Task requirements: Please lay out the material as a JSON list of strings, one for each line and leaving out blank lines, starting at the line that contains "Task: Select the Neon Cosmetic Pack" and ending at the end of the material.
┌─ Material provided
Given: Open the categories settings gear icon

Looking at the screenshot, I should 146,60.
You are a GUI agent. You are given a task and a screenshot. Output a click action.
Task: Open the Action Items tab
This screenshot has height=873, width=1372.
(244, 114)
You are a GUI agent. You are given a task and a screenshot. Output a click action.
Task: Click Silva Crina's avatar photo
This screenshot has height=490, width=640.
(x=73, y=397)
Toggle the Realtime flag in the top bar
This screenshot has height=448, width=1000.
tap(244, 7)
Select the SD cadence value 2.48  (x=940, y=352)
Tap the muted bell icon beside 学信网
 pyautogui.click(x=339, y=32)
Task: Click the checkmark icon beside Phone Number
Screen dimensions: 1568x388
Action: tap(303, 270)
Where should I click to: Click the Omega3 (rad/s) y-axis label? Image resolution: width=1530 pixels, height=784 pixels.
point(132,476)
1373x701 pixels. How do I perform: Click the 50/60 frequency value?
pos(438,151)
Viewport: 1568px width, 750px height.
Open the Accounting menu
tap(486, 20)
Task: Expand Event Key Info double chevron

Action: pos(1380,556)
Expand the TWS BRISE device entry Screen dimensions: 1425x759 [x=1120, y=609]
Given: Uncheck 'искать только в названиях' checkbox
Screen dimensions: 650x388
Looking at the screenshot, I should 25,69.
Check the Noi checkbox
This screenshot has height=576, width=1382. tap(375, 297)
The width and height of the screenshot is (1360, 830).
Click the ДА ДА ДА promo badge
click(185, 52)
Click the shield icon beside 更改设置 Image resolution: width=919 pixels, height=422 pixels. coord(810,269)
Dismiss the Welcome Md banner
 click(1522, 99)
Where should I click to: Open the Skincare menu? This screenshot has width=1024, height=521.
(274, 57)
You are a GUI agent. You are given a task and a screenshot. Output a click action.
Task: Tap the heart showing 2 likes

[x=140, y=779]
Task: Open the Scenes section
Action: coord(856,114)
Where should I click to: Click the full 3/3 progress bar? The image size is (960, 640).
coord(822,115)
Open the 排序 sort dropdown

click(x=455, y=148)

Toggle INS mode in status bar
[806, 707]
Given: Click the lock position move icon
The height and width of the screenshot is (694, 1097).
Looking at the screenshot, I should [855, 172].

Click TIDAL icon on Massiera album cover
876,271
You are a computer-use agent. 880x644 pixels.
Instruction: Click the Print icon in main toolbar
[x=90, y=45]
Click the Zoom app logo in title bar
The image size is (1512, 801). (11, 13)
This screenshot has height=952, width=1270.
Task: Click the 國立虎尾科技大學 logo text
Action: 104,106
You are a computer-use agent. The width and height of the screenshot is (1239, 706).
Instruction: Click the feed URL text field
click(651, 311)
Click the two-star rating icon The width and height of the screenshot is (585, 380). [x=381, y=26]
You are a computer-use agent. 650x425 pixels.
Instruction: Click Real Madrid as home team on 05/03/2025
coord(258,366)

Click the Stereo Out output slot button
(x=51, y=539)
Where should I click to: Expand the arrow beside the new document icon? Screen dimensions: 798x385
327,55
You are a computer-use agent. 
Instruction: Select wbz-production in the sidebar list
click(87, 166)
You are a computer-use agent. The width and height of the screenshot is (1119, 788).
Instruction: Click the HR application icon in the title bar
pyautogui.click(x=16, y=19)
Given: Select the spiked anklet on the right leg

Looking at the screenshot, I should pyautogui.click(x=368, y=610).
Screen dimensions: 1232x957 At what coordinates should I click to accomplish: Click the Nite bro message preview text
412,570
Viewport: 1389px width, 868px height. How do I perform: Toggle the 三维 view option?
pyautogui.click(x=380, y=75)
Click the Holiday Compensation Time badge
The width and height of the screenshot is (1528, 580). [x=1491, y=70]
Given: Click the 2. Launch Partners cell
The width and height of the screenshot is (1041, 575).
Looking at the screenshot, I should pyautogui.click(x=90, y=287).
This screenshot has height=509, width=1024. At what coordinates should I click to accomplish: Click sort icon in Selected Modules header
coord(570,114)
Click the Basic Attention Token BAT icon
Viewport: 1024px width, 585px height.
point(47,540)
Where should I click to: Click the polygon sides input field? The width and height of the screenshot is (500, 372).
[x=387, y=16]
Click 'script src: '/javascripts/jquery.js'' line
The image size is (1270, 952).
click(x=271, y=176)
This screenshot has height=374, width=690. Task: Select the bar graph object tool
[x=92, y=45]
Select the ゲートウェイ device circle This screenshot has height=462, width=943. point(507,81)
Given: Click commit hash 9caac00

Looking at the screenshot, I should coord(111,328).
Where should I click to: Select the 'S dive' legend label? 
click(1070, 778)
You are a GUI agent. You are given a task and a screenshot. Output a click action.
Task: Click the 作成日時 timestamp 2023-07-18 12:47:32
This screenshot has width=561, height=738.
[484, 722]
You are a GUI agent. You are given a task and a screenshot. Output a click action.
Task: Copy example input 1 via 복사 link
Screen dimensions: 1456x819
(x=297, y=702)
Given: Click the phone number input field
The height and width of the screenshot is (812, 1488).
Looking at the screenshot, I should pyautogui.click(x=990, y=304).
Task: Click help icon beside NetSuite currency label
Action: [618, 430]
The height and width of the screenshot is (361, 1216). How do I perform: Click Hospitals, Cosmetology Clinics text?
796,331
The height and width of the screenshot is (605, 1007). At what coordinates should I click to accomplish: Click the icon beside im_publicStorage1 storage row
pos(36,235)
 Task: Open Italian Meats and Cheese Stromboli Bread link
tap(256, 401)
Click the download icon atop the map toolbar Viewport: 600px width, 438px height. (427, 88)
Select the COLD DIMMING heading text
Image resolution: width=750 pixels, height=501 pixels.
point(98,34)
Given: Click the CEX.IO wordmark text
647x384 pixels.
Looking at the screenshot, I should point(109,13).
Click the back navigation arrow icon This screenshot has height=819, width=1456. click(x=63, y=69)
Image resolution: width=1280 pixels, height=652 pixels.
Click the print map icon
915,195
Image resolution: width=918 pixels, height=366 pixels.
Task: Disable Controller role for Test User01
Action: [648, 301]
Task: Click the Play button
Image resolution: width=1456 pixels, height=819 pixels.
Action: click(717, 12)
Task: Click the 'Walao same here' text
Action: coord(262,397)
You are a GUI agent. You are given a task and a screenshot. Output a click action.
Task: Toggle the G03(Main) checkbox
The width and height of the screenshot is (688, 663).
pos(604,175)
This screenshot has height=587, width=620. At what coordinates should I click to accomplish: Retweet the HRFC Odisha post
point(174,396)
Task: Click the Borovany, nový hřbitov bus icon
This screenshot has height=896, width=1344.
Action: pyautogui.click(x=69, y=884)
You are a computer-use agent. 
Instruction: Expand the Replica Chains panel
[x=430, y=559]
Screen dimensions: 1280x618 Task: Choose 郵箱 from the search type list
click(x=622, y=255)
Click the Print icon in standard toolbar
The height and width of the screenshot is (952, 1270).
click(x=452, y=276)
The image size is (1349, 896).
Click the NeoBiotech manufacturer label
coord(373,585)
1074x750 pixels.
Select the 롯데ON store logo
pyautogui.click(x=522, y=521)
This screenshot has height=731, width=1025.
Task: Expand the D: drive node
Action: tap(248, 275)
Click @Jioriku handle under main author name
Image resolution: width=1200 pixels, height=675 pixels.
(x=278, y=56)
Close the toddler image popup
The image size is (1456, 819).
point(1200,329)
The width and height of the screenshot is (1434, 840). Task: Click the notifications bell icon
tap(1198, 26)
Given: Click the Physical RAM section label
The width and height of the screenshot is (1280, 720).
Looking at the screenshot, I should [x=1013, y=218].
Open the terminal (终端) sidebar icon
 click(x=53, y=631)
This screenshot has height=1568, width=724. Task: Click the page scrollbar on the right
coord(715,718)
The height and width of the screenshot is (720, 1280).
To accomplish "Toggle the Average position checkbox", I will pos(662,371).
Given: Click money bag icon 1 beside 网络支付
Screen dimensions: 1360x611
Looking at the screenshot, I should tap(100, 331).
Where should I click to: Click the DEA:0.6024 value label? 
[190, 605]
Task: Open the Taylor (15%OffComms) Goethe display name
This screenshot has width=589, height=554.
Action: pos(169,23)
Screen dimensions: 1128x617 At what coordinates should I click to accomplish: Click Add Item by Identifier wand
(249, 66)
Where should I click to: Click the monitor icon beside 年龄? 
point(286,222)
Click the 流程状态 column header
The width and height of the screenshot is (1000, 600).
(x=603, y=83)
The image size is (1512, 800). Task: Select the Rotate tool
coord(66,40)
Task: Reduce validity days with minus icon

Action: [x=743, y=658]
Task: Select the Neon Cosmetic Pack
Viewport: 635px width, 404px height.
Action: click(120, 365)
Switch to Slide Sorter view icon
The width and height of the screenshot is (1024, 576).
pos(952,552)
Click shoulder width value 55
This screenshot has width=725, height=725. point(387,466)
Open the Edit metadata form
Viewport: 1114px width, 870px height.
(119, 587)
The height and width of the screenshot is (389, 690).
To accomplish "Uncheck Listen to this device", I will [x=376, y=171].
└─
Solution to the exercise:
[
  "Task: Select the Neon Cosmetic Pack",
  "Viewport: 635px width, 404px height.",
  "Action: click(120, 365)",
  "Switch to Slide Sorter view icon",
  "The width and height of the screenshot is (1024, 576).",
  "pos(952,552)",
  "Click shoulder width value 55",
  "This screenshot has width=725, height=725. point(387,466)",
  "Open the Edit metadata form",
  "Viewport: 1114px width, 870px height.",
  "(119, 587)",
  "The height and width of the screenshot is (389, 690).",
  "To accomplish \"Uncheck Listen to this device\", I will [x=376, y=171]."
]